* _Exercise aim_
Output only the lines that run from the line holding "This screenshot has width=1568, height=607." to the end of the entries, both ends included, and skip the pictures.

============================================================

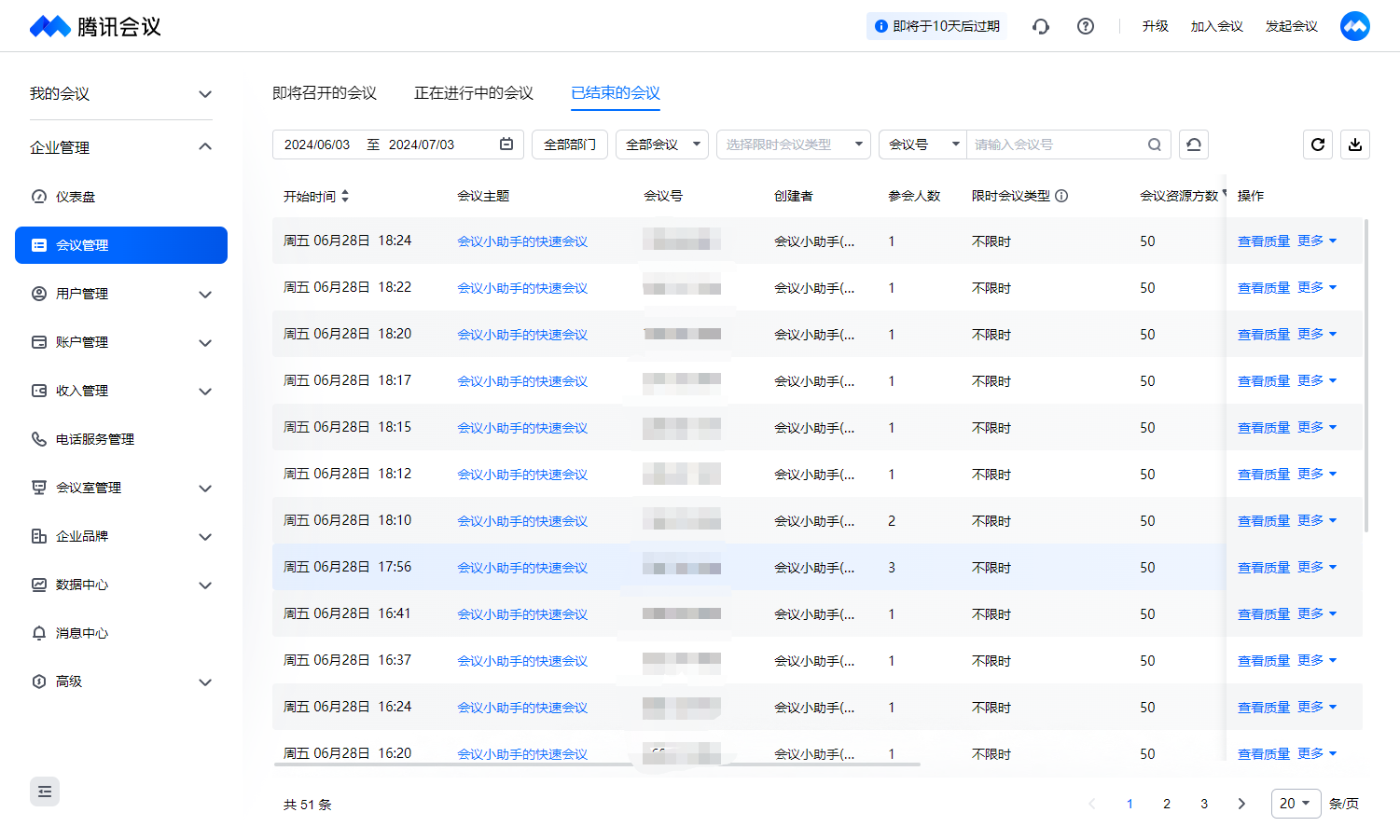
Task: Open the 全部会议 dropdown filter
Action: pyautogui.click(x=662, y=145)
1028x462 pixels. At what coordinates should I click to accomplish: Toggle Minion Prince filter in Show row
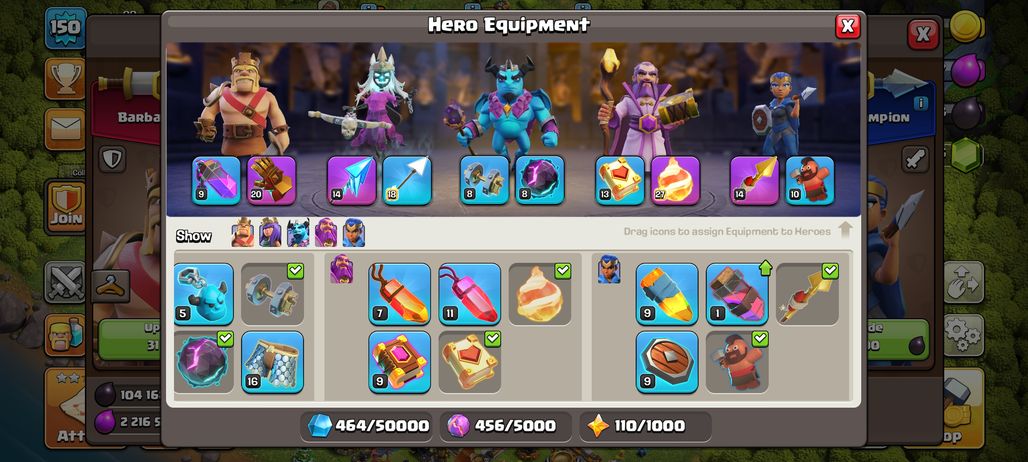click(x=298, y=233)
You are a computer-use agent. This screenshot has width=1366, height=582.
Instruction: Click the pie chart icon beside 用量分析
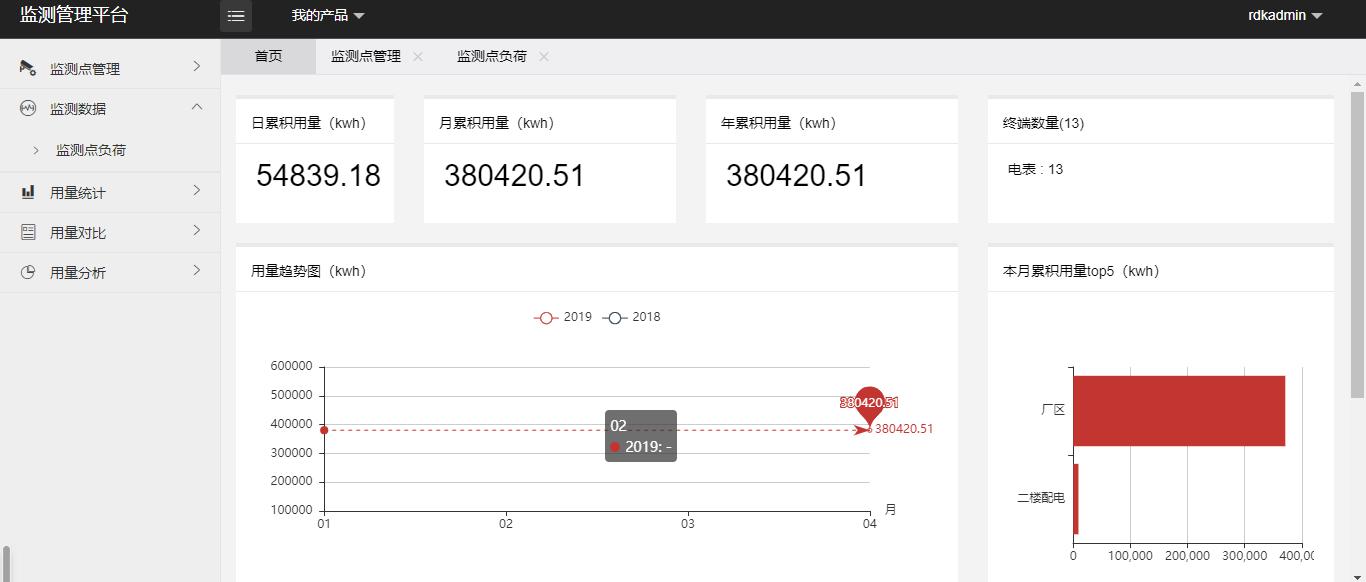(28, 272)
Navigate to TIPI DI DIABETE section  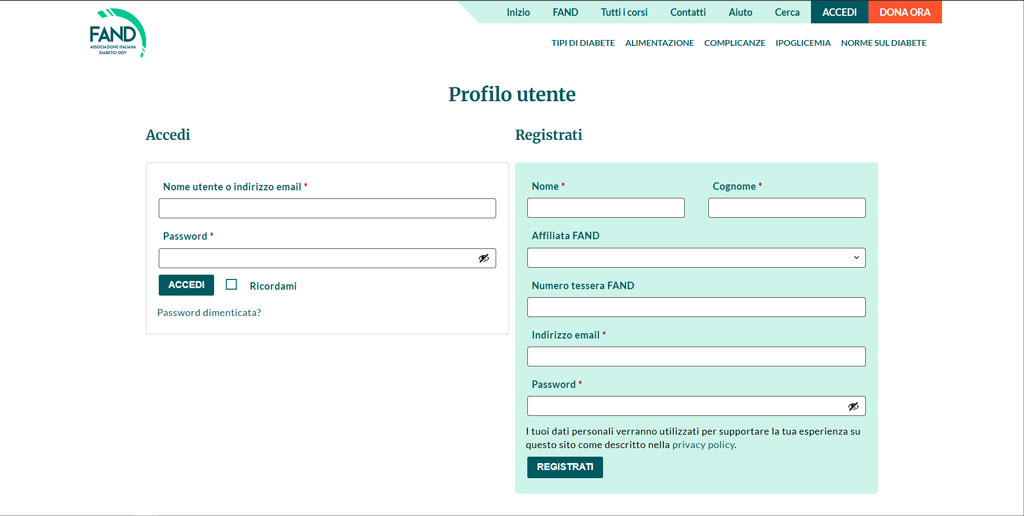point(583,43)
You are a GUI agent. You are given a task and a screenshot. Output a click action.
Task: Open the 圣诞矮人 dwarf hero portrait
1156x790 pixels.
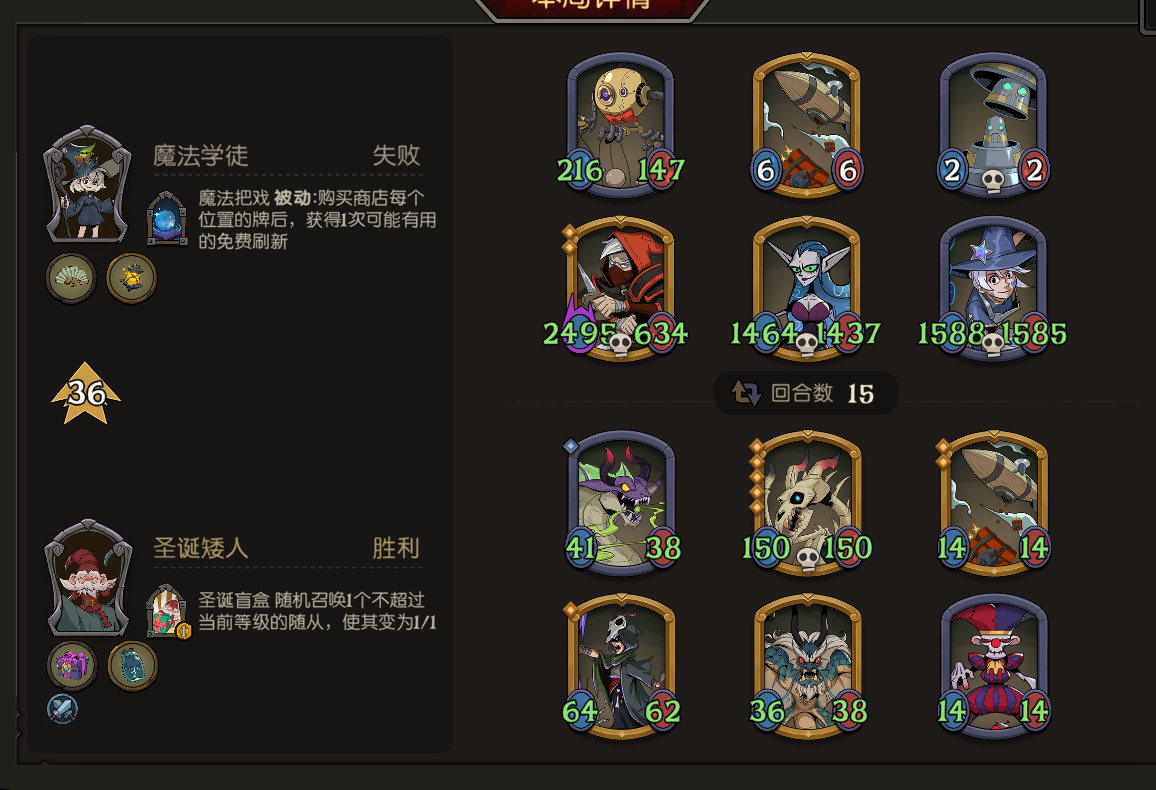click(88, 578)
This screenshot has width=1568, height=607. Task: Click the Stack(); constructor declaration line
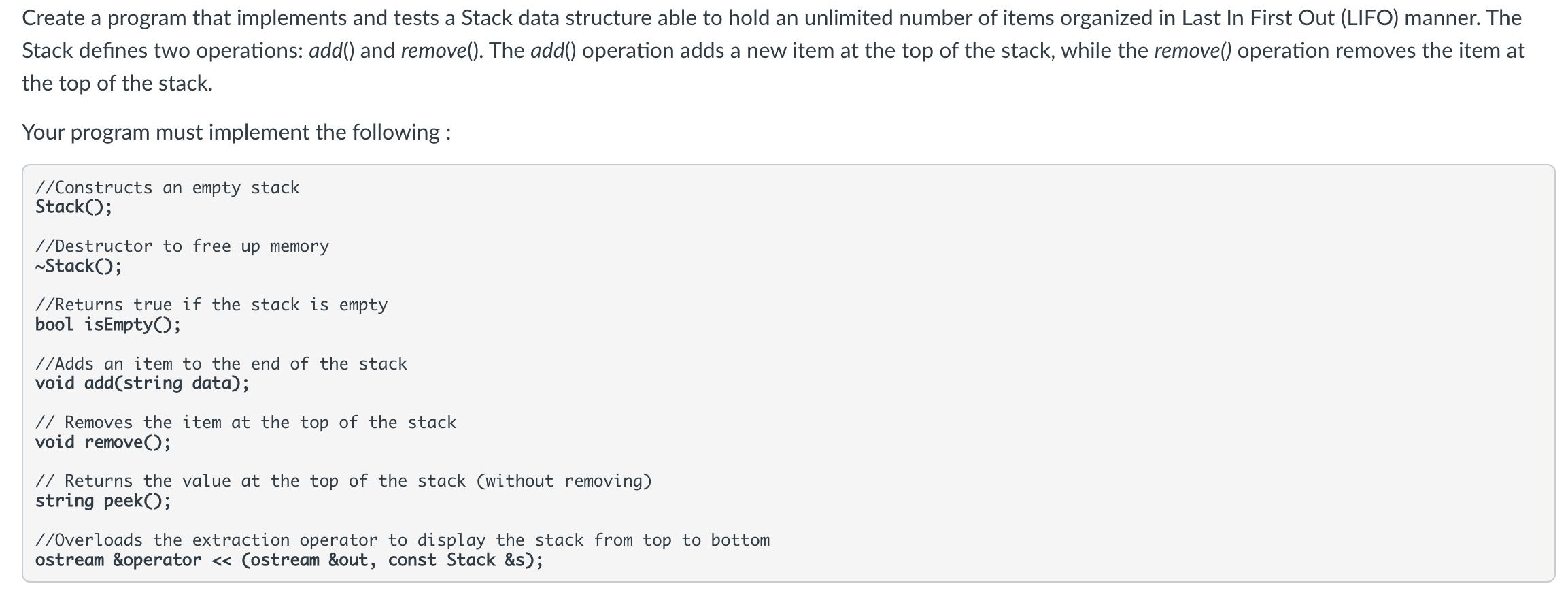[x=73, y=207]
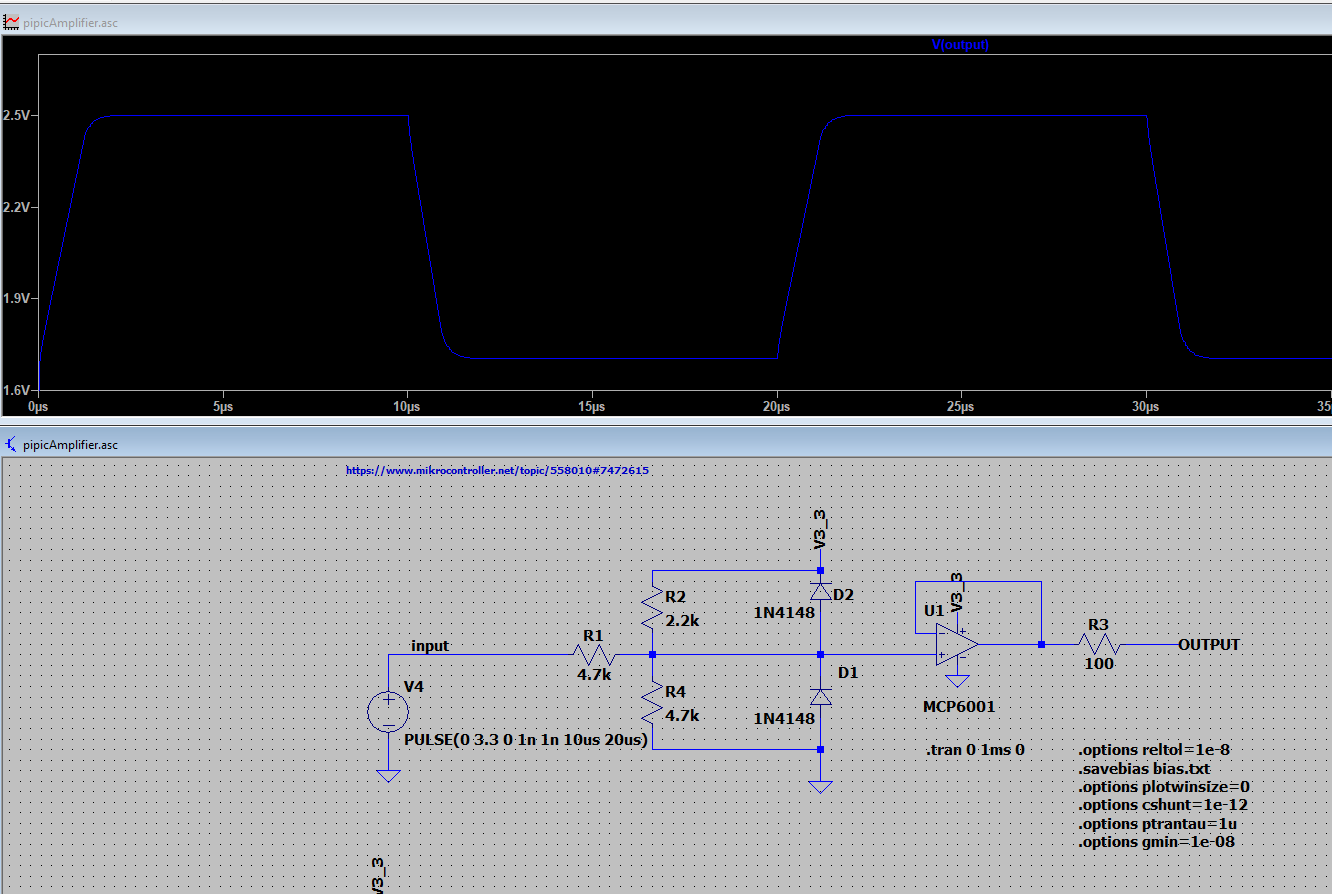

============================================================

* _Response area_
This screenshot has width=1568, height=607. Task: Click the Stack(); constructor declaration line
[x=73, y=207]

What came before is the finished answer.